With Eisai on the verge of scoring a potential approval for its Biogen-partnered Alzheimer’s disease drug lecanemab, the Japanese pharma is thinking big.
Monday, Eisai inked a deal to unload one of its smaller potatoes, epilepsy drug Fycompa (perampanel). Catalyst Pharmaceuticals will pick up its rights in the U.S. for $160 million upfront plus milestone and royalty payments tied to its future success.
The agreement also includes an option by Catalyst to acquire another unnamed epilepsy asset in Eisai’s pipeline.
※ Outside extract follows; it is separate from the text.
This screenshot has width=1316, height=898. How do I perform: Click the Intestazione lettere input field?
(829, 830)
Eisai has estimated its end-of-fiscal-year U.S. sales of Fycompa will come to roughly $136 million at the end of March, according to Catalyst. Fycompa’s patent protection is expected to last until May, 2025, with the possibility of extending it into 2026, the Florida-based company said.
The agreement will include the transfer of some U.S.-based Eisai employees to Catalyst.
Catalyst’s only other marketed drug is Firdapse (amiphampridine), which won approval in 2019 for Lambert-Eaton myasthenic syndrome, a neuromuscular disease. Catalyst reported an 18% revenue increase in 2021 to $141 million. But Firdapse sales are growing quickly, reaching $57 million in the third quarter of this year, a 59% increase from the third quarter of 2021.
As for Eisai, its fiscal-year 2020 sales came in at around $7 billion.
Fycompa pills hit the market in 2012 as an adjunctive therapy before Eisai gained subsequent FDA approvals in 2016 with an oral suspension formulation and in 2017 for its use as a monotherapy.
These days, Eisai's focus is on lecanemab. The Alzheimer’s drug is speeding toward approval with a Jan. 6 target date after producing eye-opening trial results in September. By 2031, sales of the antibody could exceed $2 billion, according to analysts at RBC Capital Markets.